### Stored dataset items:
● ● ●

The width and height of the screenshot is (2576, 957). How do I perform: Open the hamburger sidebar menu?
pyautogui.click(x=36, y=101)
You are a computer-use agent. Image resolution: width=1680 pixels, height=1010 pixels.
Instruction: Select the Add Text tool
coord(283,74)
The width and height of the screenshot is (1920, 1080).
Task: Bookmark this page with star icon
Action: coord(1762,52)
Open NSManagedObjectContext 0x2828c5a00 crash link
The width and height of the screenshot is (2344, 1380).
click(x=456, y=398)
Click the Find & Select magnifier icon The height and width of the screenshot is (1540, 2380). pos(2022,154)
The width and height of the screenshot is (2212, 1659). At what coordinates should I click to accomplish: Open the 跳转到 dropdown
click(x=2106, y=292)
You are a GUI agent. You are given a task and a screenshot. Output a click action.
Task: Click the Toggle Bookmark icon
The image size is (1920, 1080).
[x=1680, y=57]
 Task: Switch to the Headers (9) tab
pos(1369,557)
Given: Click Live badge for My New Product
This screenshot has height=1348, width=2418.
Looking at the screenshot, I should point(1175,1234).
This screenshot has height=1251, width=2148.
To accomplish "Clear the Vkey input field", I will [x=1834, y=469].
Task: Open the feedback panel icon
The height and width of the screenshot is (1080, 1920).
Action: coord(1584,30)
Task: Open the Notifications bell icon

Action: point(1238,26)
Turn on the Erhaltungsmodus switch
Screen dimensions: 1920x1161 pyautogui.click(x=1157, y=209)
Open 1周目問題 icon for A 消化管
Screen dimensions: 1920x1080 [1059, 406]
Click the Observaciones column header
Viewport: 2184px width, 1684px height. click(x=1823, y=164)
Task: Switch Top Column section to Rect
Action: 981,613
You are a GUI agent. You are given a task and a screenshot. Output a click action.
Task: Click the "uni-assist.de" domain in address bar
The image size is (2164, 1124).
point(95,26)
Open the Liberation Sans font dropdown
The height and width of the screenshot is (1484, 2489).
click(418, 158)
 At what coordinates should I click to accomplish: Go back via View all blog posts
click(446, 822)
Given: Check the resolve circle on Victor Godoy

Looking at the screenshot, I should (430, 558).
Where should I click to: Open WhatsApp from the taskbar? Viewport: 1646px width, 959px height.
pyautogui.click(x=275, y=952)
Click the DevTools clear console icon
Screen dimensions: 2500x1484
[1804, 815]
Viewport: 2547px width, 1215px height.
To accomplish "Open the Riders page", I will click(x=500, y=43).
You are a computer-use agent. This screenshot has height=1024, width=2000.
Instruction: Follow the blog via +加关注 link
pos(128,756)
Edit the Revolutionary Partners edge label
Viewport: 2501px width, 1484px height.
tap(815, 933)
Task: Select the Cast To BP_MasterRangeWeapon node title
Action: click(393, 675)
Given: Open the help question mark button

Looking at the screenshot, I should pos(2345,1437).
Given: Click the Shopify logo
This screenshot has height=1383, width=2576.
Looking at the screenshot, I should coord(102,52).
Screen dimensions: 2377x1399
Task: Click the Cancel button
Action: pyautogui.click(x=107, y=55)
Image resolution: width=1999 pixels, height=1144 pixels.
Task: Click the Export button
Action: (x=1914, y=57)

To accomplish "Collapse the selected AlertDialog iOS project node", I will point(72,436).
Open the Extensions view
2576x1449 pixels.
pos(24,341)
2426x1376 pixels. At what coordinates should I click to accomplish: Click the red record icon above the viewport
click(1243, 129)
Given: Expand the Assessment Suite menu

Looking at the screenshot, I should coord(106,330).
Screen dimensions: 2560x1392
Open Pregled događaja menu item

● ● ●

### WORK REQUIRED:
All records above are to be output again exactly as they stand.

### RESPONSE TO THE EXERCISE:
The width and height of the screenshot is (2576, 957). How do I perform: Open the hamburger sidebar menu?
pyautogui.click(x=36, y=101)
You are a computer-use agent. Image resolution: width=1680 pixels, height=1010 pixels.
Instruction: Select the Add Text tool
coord(283,74)
The width and height of the screenshot is (1920, 1080).
Task: Bookmark this page with star icon
Action: coord(1762,52)
Open NSManagedObjectContext 0x2828c5a00 crash link
The width and height of the screenshot is (2344, 1380).
click(x=456, y=398)
Click the Find & Select magnifier icon The height and width of the screenshot is (1540, 2380). pos(2022,154)
The width and height of the screenshot is (2212, 1659). At what coordinates should I click to accomplish: Open the 跳转到 dropdown
click(x=2106, y=292)
You are a GUI agent. You are given a task and a screenshot. Output a click action.
Task: Click the Toggle Bookmark icon
The image size is (1920, 1080).
[x=1680, y=57]
 Task: Switch to the Headers (9) tab
pos(1369,557)
Given: Click Live badge for My New Product
This screenshot has height=1348, width=2418.
Looking at the screenshot, I should point(1175,1234).
This screenshot has height=1251, width=2148.
To accomplish "Clear the Vkey input field", I will [x=1834, y=469].
Task: Open the feedback panel icon
The height and width of the screenshot is (1080, 1920).
Action: coord(1584,30)
Task: Open the Notifications bell icon

Action: point(1238,26)
Turn on the Erhaltungsmodus switch
Screen dimensions: 1920x1161 pyautogui.click(x=1157, y=209)
Open 1周目問題 icon for A 消化管
Screen dimensions: 1920x1080 [1059, 406]
Click the Observaciones column header
Viewport: 2184px width, 1684px height. click(x=1823, y=164)
Task: Switch Top Column section to Rect
Action: 981,613
You are a GUI agent. You are given a task and a screenshot. Output a click action.
Task: Click the "uni-assist.de" domain in address bar
The image size is (2164, 1124).
point(95,26)
Open the Liberation Sans font dropdown
The height and width of the screenshot is (1484, 2489).
click(418, 158)
 At what coordinates should I click to accomplish: Go back via View all blog posts
click(446, 822)
Given: Check the resolve circle on Victor Godoy

Looking at the screenshot, I should (430, 558).
Where should I click to: Open WhatsApp from the taskbar? Viewport: 1646px width, 959px height.
pyautogui.click(x=275, y=952)
Click the DevTools clear console icon
Screen dimensions: 2500x1484
[1804, 815]
Viewport: 2547px width, 1215px height.
To accomplish "Open the Riders page", I will click(x=500, y=43).
You are a computer-use agent. This screenshot has height=1024, width=2000.
Instruction: Follow the blog via +加关注 link
pos(128,756)
Edit the Revolutionary Partners edge label
Viewport: 2501px width, 1484px height.
tap(815, 933)
Task: Select the Cast To BP_MasterRangeWeapon node title
Action: click(393, 675)
Given: Open the help question mark button

Looking at the screenshot, I should pos(2345,1437).
Given: Click the Shopify logo
This screenshot has height=1383, width=2576.
Looking at the screenshot, I should coord(102,52).
Screen dimensions: 2377x1399
Task: Click the Cancel button
Action: pyautogui.click(x=107, y=55)
Image resolution: width=1999 pixels, height=1144 pixels.
Task: Click the Export button
Action: (x=1914, y=57)

To accomplish "Collapse the selected AlertDialog iOS project node", I will point(72,436).
Open the Extensions view
2576x1449 pixels.
pos(24,341)
2426x1376 pixels. At what coordinates should I click to accomplish: Click the red record icon above the viewport
click(1243, 129)
Given: Expand the Assessment Suite menu

Looking at the screenshot, I should coord(106,330).
Screen dimensions: 2560x1392
Open Pregled događaja menu item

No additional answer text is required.